- SELECTION:
———
The Italian government agreed last month to dispatch a naval mission to assist the Libyan coast guard with anti-smuggler patrols. Hundreds of thousands of rescued asylum-seekers, many of them fleeing poverty in Africa, have been brought to safety in Italian ports in recent years.

The government also has pressured rescue groups to sign on to rules that would forbid them from entering Libyan waters to save migrants without specific authorization and require them to agree that armed Italian judicial authorities may board their ships.

Italy is requiring groups operating rescue ships to subscribe to the rules else or risk not being allowed to dock in Italian ports. Doctors Without Borders has refused to endorse the rules, while some other humanitarian groups have given their approval.

Critics of the new policies say they could put lives at risk by delaying rescues in Libyan waters. They also contend that if the Libyan coast guard blocks smugglers’ boats, migrants will be returned to inhumane conditions, including beatings and forced labour, in Libyan detention centres.

“If humanitarian ships are pushed out of the Mediterranean, there will be fewer ships ready to aid persons before they drown,” Doctors Without Borders Italy President Loris De Filippi said in a statement. “And whoever doesn’t drown will be intercepted and brought back to Libya, which we know to be a place of absent legality, arbitrary detention and extreme violence.”

A Spanish humanitarian group, Proactiva Open Arms, said the Libyan coast guard ordered its rescue ship to move north and fired warning shots last week when the vessel was involved in search-and-rescue work outside of Libyan territory.

Humanitarian groups have had ships monitoring the Mediterranean Sea outside of Libya’s territorial waters to help rescue migrants from smugglers’ boats in distress. The Italian coast guard co-ordinates the rescues, including those conducted by naval vessels from other European countries.

Anti-migrant sentiment has been rising in Italy, where newcomers from Africa and the Middle East are being blamed for crimes.

Italian news agency ANSA reported Saturday that Italian authorities have issued an arrest warrant for a Somali man who had applied for asylum in Sicily. The asylum-seeker was identified as one of some 50 Somalis wanted for the 2011 hijacking of an Italian oil tanker off the coast of Somalia.

ANSA said the man’s fingerprints matched ones taken from the hijacked tanker. The ship’s 22-person crew was held for ransom for several months. ANSA, citing court documents, said $11.5 million was paid for the ship’s release.
———
(Data items)
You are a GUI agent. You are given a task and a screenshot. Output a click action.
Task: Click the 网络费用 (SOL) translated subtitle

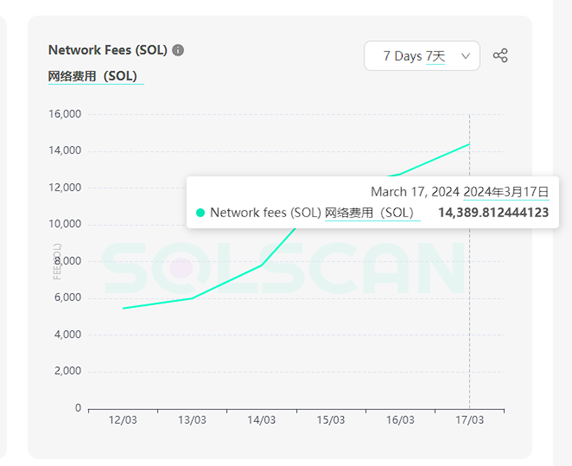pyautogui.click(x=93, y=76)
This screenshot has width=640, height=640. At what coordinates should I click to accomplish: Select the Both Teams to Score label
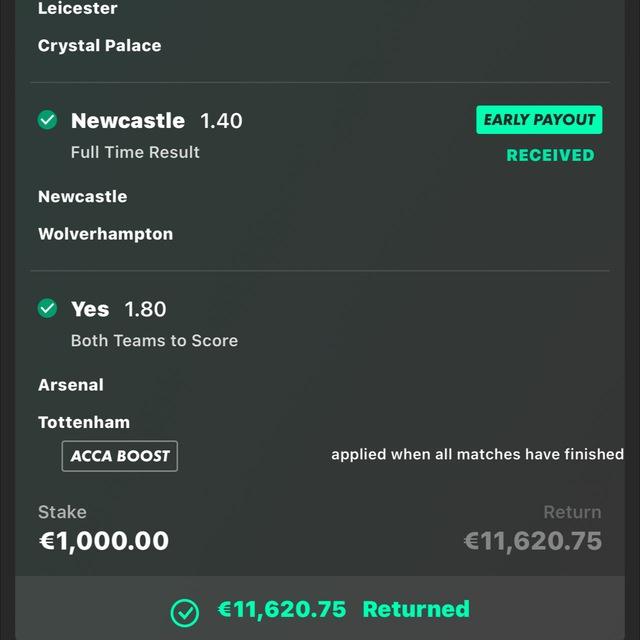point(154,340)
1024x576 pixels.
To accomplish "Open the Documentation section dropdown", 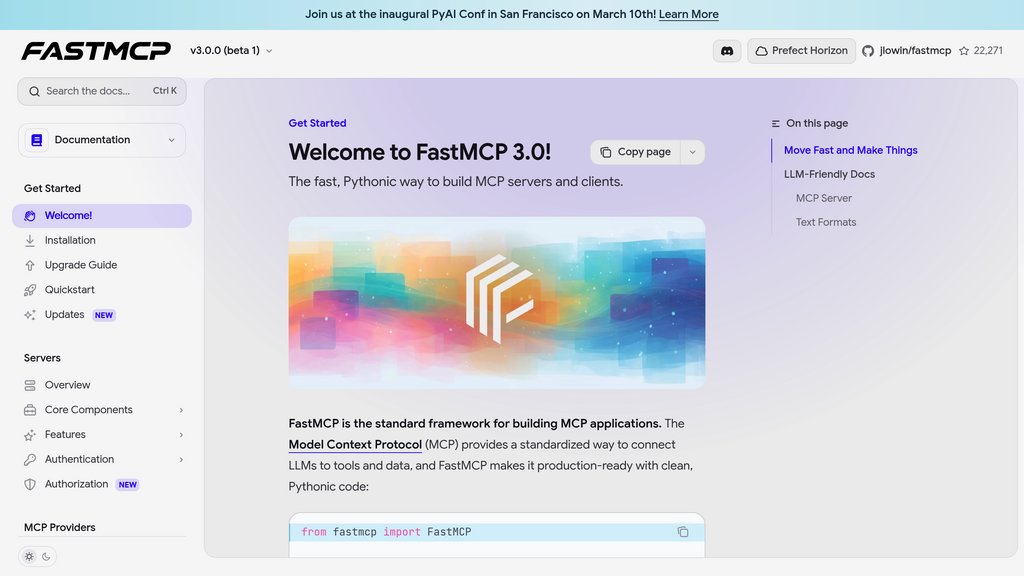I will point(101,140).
———
- INSTRUCTIONS:
- A) In the article on Italy's migrant rescue rules, which humanitarian organization refused to endorse the rules?
- B) Write out the entries verbatim, starting with the first line of the entries and going on through the line with "point(154,340)", and omit the pictures.
The entries bear no relation to the article on Italy's migrant rescue rules.

- RESPONSES BY TASK:
- A) Doctors Without Borders

- B)
You are a GUI agent. You are given a task and a screenshot. Output a click action.
Task: Click the 网络费用 (SOL) translated subtitle

pyautogui.click(x=93, y=76)
This screenshot has width=640, height=640. At what coordinates should I click to accomplish: Select the Both Teams to Score label
point(154,340)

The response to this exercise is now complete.